Morgan Bugg was disappointed to learn she couldn’t give her Freckle avatar hair like hers — until she reached out to the educational app.

by Morgan Brinlee

Seven-year-old Morgan Bugg was disappointed to learn the educational app her first-grade class used as part of its learning curriculum didn’t have options for customizing her avatar in the app to look more like her, a Black girl with natural hair. It’s not that users can’t give their avatar different hairstyles, it’s that the app didn’t have options that resembled what Bugg describes as “Black-girl hair.” The app didn’t that is, until the first-grader convinced the makers to add more racially diverse avatar hairstyles.

Bugg told the Washington Post she’d worked hard to earn points on Freckle, an education app that uses game-based play to inspire learning. Her motivation? Trading in those points at Freckle’s online store to model her avatar after herself. But there was a problem. “There was no Black-girl hair,” the 7-year-old from Brentwood, Tennessee, told the paper. “I felt super sad.”

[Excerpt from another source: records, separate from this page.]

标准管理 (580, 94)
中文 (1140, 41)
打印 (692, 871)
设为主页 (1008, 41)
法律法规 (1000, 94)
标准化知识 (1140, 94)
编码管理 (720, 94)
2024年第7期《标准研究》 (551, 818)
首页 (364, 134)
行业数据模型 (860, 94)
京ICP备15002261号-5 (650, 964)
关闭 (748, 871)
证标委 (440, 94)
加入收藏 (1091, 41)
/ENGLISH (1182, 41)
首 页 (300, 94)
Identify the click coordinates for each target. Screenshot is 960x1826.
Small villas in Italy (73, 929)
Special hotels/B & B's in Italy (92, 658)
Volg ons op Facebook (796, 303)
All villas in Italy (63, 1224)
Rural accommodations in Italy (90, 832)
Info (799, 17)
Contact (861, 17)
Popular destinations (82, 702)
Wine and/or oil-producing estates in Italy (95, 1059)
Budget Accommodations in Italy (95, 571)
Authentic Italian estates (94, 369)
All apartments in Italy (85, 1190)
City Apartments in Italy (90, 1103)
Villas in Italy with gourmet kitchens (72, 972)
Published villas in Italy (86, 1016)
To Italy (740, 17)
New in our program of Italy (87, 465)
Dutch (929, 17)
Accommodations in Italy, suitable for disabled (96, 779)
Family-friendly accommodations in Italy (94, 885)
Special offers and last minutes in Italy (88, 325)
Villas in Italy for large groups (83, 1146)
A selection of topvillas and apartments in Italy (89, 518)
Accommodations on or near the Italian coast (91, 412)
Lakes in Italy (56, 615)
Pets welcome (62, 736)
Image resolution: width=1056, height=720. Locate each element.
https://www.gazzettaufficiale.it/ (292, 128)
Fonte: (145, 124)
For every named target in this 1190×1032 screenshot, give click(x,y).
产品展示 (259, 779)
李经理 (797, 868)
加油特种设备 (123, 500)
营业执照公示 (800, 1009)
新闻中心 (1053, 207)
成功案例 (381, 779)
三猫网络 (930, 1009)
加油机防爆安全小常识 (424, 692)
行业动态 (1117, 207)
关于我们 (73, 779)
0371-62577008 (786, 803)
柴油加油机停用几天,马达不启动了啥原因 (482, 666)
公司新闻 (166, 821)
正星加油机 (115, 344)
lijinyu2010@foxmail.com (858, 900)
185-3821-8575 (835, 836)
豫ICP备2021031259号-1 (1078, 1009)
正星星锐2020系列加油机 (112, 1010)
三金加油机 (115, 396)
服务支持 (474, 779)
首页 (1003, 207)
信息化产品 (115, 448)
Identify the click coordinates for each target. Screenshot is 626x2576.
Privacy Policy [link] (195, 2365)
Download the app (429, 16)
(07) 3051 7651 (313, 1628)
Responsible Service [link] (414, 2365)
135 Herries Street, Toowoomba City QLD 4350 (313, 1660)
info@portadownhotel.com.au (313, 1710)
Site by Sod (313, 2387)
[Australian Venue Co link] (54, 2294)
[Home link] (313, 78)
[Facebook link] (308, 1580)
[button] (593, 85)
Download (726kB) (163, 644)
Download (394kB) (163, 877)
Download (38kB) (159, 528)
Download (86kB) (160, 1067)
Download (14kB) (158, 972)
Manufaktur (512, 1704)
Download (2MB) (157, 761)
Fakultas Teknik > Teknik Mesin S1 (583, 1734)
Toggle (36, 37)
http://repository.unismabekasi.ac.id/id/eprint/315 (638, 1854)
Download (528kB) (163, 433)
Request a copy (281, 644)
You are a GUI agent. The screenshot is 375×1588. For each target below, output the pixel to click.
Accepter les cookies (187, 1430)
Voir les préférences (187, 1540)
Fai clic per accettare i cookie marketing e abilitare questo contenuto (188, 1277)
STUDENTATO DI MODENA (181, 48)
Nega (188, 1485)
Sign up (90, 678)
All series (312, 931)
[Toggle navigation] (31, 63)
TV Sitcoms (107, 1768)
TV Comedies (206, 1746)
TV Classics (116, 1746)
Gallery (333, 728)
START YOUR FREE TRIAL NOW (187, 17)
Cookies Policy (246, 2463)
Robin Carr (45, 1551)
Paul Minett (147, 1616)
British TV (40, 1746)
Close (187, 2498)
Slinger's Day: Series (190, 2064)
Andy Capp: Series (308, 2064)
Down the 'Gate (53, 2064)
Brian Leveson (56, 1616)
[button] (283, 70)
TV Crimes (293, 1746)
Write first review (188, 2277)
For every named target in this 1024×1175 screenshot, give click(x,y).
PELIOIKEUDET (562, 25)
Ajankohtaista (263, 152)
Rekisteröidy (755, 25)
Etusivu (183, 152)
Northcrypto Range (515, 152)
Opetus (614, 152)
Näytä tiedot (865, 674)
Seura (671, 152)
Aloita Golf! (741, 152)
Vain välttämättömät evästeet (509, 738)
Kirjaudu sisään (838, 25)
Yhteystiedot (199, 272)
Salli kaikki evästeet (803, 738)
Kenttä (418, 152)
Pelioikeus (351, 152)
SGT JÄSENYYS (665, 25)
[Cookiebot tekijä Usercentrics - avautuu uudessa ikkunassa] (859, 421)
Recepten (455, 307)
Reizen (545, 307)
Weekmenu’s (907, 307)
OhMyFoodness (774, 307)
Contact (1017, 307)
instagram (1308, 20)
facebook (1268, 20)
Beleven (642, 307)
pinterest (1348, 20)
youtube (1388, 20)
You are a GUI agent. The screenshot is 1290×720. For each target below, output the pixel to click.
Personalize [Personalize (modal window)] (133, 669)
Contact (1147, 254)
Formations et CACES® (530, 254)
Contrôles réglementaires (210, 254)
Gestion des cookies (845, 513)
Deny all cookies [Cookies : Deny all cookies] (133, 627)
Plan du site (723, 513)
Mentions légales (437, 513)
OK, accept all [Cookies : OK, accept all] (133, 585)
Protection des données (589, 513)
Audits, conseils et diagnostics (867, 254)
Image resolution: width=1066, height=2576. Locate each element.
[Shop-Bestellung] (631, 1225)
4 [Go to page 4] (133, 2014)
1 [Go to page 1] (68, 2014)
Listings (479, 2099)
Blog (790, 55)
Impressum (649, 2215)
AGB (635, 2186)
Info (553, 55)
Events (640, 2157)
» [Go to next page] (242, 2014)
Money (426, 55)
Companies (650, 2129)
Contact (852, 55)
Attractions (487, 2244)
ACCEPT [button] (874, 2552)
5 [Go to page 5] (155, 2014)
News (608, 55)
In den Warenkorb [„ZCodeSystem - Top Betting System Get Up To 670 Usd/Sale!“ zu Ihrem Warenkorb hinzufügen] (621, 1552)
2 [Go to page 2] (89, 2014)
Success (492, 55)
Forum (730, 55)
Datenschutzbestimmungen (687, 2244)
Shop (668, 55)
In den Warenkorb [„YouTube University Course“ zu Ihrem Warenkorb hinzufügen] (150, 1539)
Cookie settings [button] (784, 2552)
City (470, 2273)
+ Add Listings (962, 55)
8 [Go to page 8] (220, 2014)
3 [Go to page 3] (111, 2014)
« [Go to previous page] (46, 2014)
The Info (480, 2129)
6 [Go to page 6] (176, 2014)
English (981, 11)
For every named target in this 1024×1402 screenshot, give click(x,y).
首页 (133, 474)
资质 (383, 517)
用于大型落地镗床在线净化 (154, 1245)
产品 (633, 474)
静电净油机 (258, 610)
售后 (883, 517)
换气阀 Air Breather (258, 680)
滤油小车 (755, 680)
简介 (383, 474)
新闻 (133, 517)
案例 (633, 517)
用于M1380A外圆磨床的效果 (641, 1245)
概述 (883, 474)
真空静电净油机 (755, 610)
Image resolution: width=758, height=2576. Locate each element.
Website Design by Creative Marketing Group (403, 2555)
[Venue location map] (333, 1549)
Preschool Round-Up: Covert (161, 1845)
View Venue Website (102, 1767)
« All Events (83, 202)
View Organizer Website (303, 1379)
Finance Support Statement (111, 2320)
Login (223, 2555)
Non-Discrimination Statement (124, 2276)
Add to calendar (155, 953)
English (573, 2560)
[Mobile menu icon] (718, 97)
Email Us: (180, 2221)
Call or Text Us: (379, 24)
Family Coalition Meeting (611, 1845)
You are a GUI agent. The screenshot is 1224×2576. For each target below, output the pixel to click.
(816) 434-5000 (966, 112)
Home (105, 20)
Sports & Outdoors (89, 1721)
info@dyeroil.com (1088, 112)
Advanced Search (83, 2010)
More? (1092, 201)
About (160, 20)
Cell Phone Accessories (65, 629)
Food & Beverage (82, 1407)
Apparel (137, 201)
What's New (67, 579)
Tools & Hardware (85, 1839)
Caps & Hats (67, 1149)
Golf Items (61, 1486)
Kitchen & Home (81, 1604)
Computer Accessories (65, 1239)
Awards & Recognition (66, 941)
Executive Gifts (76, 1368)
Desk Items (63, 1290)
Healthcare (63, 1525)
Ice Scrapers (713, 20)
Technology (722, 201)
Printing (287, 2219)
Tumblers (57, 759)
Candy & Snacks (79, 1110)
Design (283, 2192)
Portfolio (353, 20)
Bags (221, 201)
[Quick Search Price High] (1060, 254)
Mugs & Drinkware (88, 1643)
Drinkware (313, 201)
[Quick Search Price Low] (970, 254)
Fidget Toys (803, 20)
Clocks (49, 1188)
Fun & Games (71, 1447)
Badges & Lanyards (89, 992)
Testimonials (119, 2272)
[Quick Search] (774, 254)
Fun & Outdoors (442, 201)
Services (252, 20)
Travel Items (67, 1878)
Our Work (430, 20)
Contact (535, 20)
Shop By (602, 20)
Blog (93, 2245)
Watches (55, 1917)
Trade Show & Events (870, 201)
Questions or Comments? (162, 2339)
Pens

According to the Tennessean, Freckle’s online store only had one hair option for Black males but none for Black girls. Bugg’s disappointment was evident and spurred her teacher, Kelley Anne Joyner, to pull her aside for a chat. When Bugg told her she was upset the Freckle app didn’t have avatar options that looked like her, Joyner asked how the two could make the situation better and Bugg proposed writing to the company behind the educational app.

While Joyner typed up the pair’s message to Freckle, Bugg drew a few examples of Black girl hairstyles on a piece of green construction paper to send alongside it in case the app needed some ideas. According to the Washington Post, she drew styles she and her sisters are fond of wearing: braids, natural curls, and an afro.

Joyner told the Williamson Herald that at first, she received only an automated reply from Freckle. Weeks went by with no word from Freckle or Renaissance, the company behind the app. The silence was especially frustrating to Bugg, who, as Joyner told the Washington Post, kept asking if a response had come in.

Finally, Freckle wrote back. “We have some fantastic news for you and your students,” the Washington Post reported the company said in an email to Joyner. “Our product team recently added more hairstyles to the Piggy Store based directly on your feedback!”

The news earned a celebratory dance from Bugg, according to the Williamson Herald.

But the educational app didn’t stop at Black hairstyles. They also added a wheelchair, head coverings for students who don’t want to show their hair, and gave users the ability to change their avatar’s skin color. “Our mission at Renaissance is to accelerate learning for all children and adults of all ability levels and ethnic and social backgrounds, worldwide,” Renaissance told the Tennessean. “To that end, Renaissance is committed to producing content that is diverse, inclusive, and equitable for all learners.”

What’s more, the company applauded Bugg for being a changemaker and advocating not just for herself, but for other young Black girls.

“It’s your bravery and leadership that fuels us as an organization to drive our mission forward,” the Washington Post reported Ryan Blackwell, Renaissance’s chief revenue officer, told Bugg in a letter. “We are honored to amplify your voice across Freckle to help many girls like yourself and my 2 daughters identify themselves in the content we provide.”